◆ **EXERCISE DETAILS**: Repeat exactly, and only, the lines of the entries below from the one with "Open the tests breadcrumb item" through the one with "Image resolution: width=1358", both ends included.

◆ **MATERIAL FOR THE TASK**:
· · · ·

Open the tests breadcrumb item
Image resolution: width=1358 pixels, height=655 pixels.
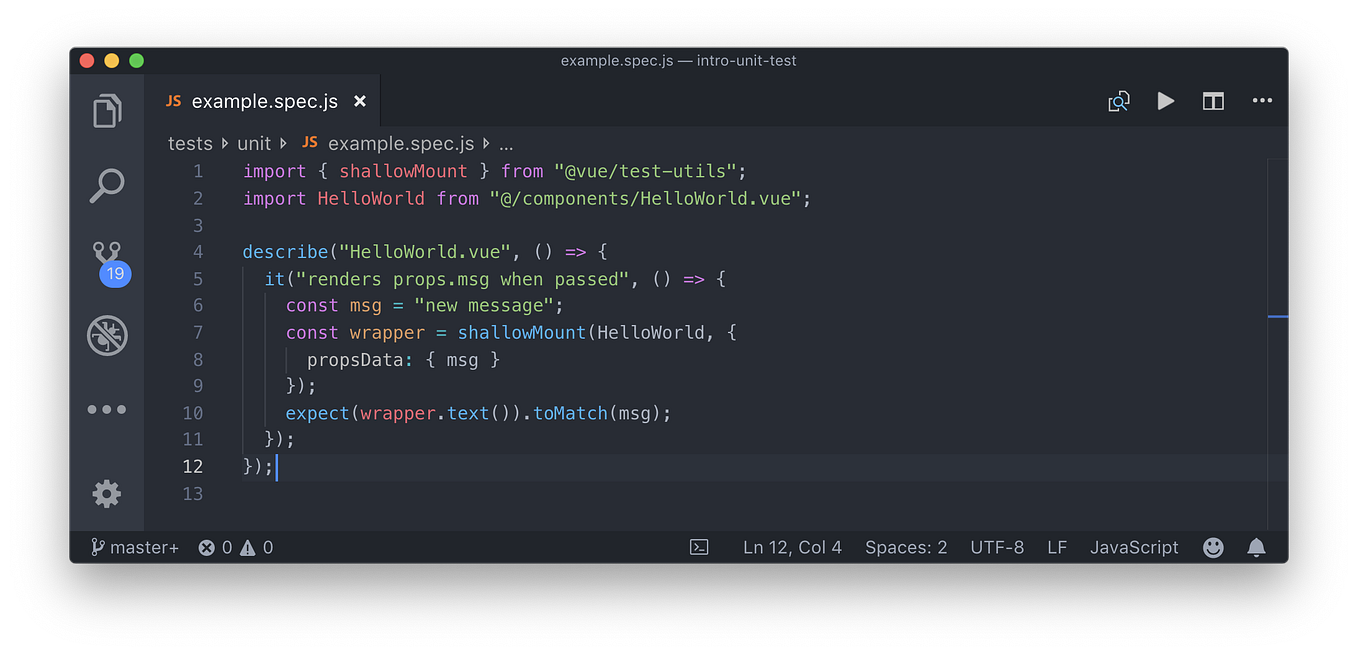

· · · ·

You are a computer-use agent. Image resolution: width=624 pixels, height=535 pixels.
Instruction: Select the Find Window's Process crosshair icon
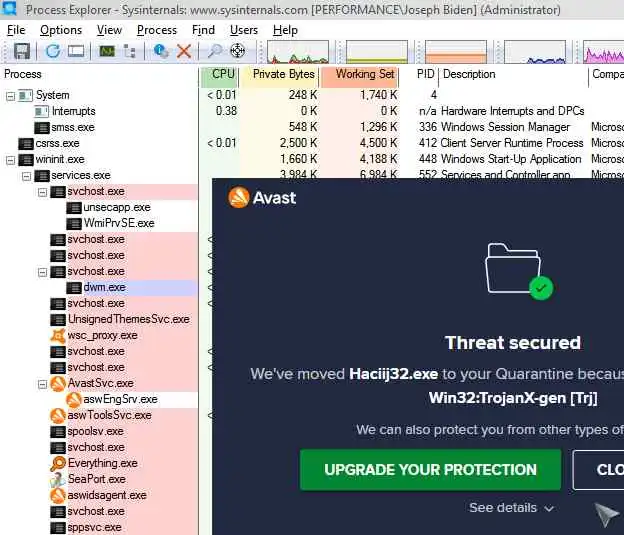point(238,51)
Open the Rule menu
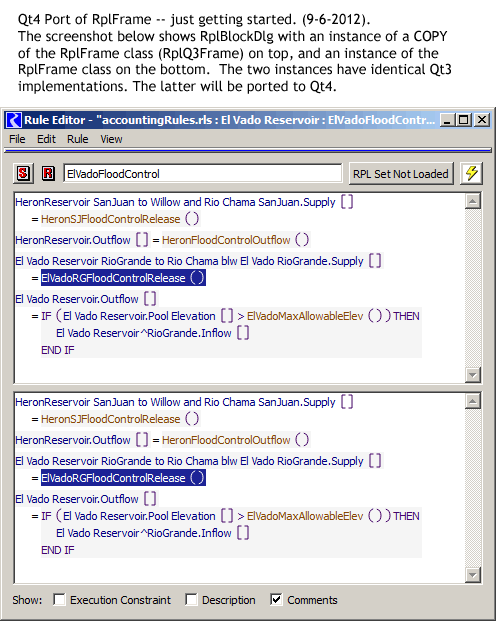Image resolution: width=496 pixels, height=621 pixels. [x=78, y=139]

· · · ·

◆ **RESPONSE BELOW**:
Open the tests breadcrumb item
Image resolution: width=1358 pixels, height=655 pixels.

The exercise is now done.